Zudem stehen externe Psychologen den Studierenden bei persönlichen Fragen und studienbedingten Schwierigkeiten zur Verfügung. Die Fragestellungen und Anliegen können Orientierungs-, Entscheidungs- und Konfliktsituationen betreffen sowie Stress- und andere Sondersituationen. Das Angebot ist kostenlos, vertraulich und anonym.
Ich habe mit einem der zwei Psychologen, Dipl. Psych. Stefan Beisswingert gesprochen und ihn gefragt, was typischerweise die Probleme der Studierenden sind und wie er ihnen hilft. Generell haben Studierenden natürlich dieselben Probleme wie alle anderen auch, betont er, aber “die Gefahr im Studium ist groß, dass man sich nur noch auf die Uni fokussiert und dadurch den Ausgleich vernachlässigt.” Viele Studierende wenden sich mit Prüfungsangst und Konzentrationsproblemen an ihn. Oftmals werden solche Probleme durch zu hohe Leistungsansprüche an sich selbst verursacht, erklärt er. Der innere Kritiker ist perfektionistisch und erhöht so den Druck.
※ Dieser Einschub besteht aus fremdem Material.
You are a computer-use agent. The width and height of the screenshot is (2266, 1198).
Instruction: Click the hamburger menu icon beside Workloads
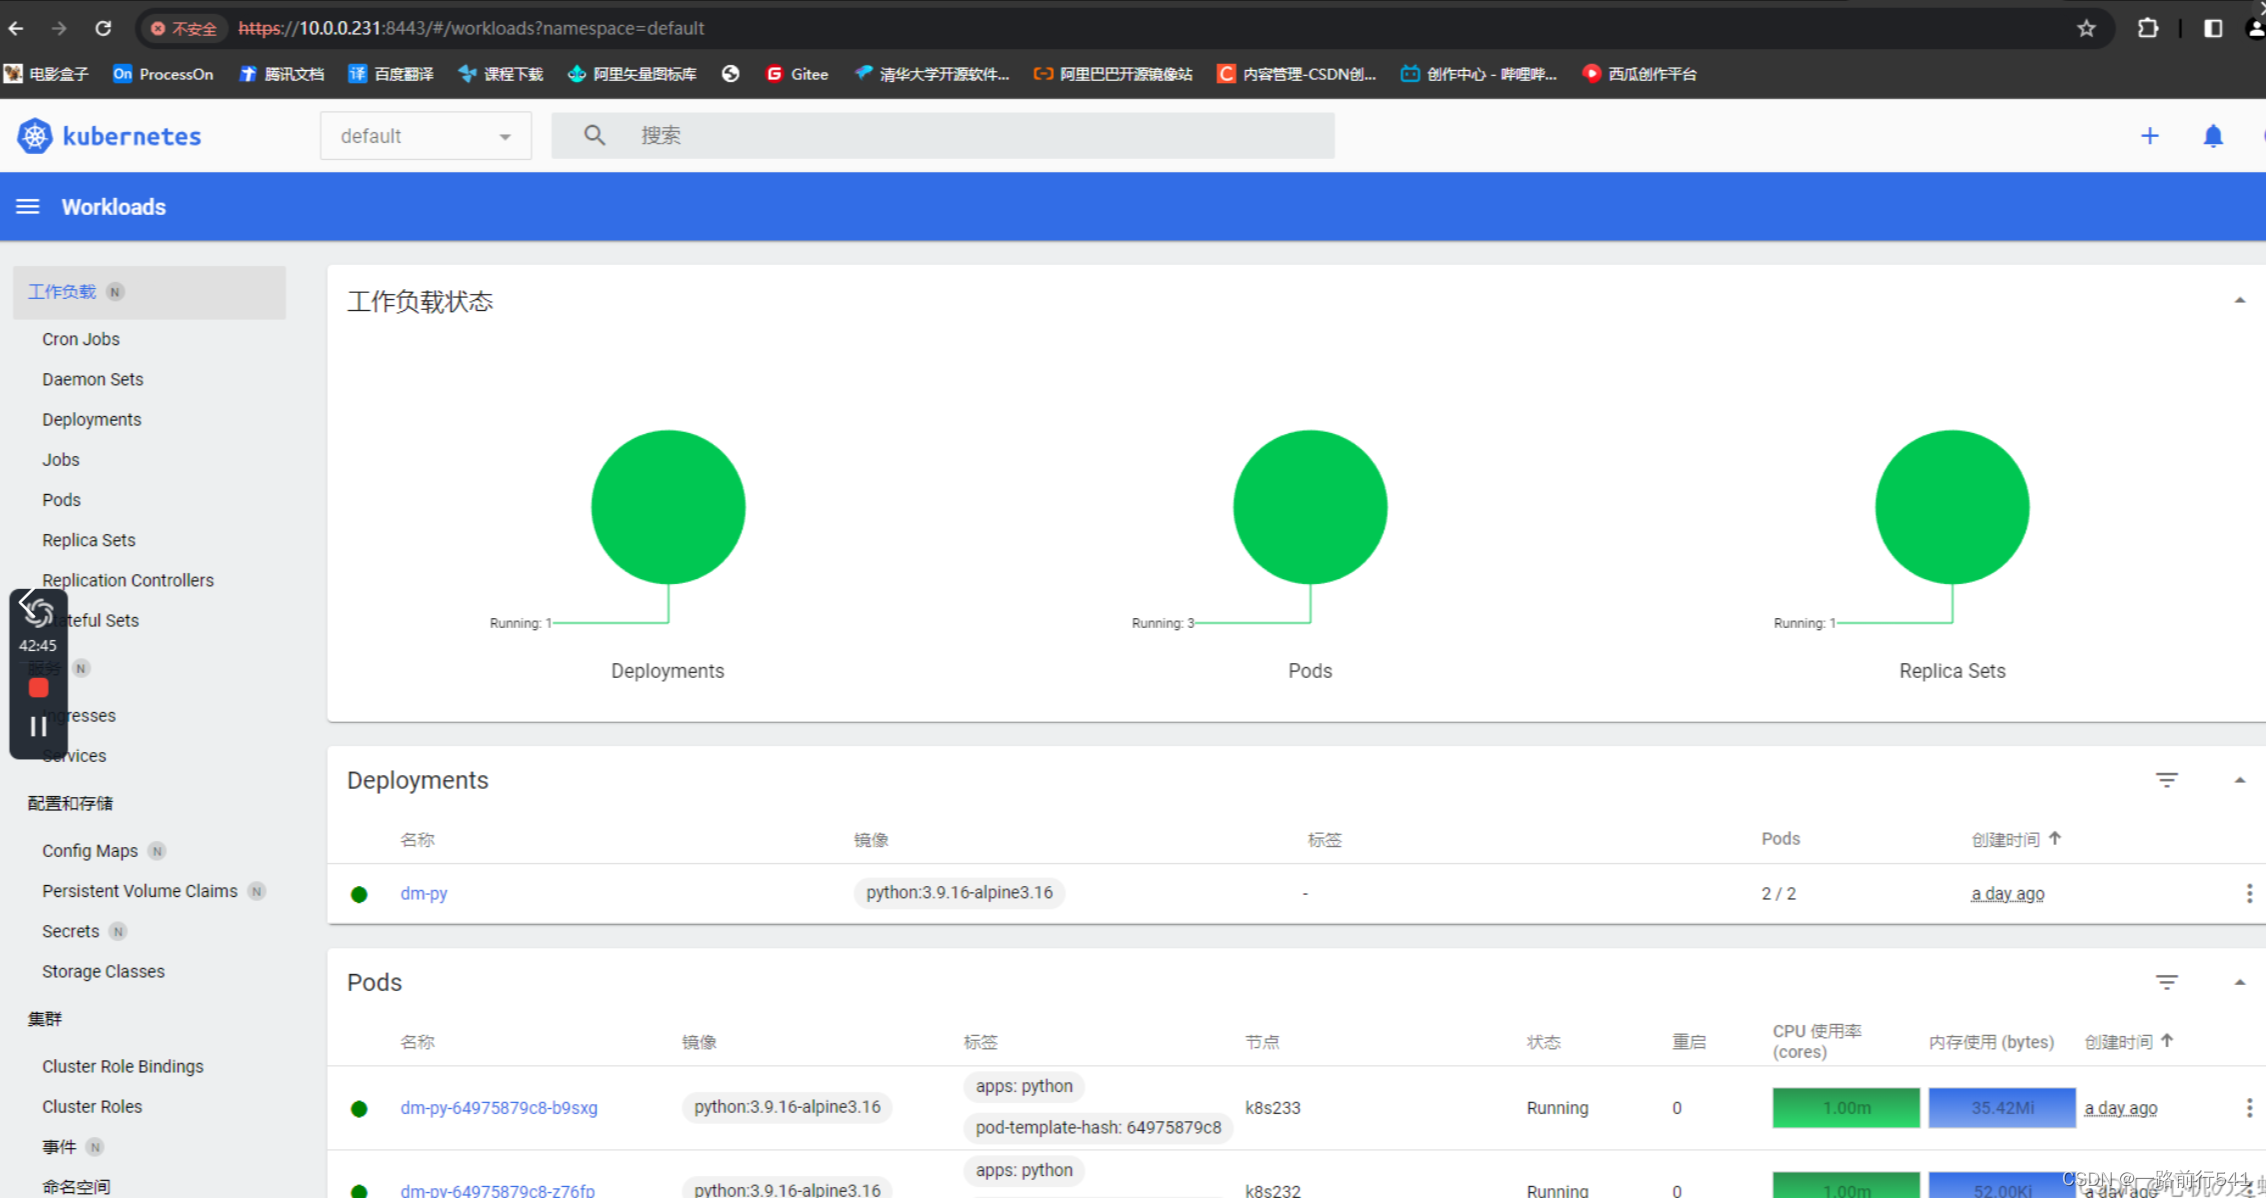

Als Verhaltenstherapeut ist es dann die Aufgabe von Herrn Beisswingert, zunächst den Studierenden zuzuhören und die genauen Probleme zu verstehen. Gemeinsam mit der betroffenen Person hinterfragt er die Probleme und möchte herausfinden, warum jemand denkt, wie er denkt. Viele Probleme mit Druck und Belastung beruhen auf Denkfehlern, die der Therapeut ausfindig macht und behebt. Um Prüfungsangst zu bekämpfen, helfe es außerdem, Stresssituationen nachzustellen und zu simulieren.
Was können Studierende also von sich aus tun, um ihre mentale Gesundheit zu verbessern? Herr Beisswingert betont vor allem den Ausgleich. Hobbies, Interesse, Sport, kreativ sein: all das sorgt für gesunde Ablenkung vom Unialltag und lindert Stress. Besonders wichtig außerdem: ein gutes soziales Umfeld mit Freunden und Familie. “Es ist wichtig, ein soziales Umfeld zu haben, das einen unterstützt und auf dass ich mich im Notfall, wenn es mir schlecht geht, verlassen und austauschen kann.”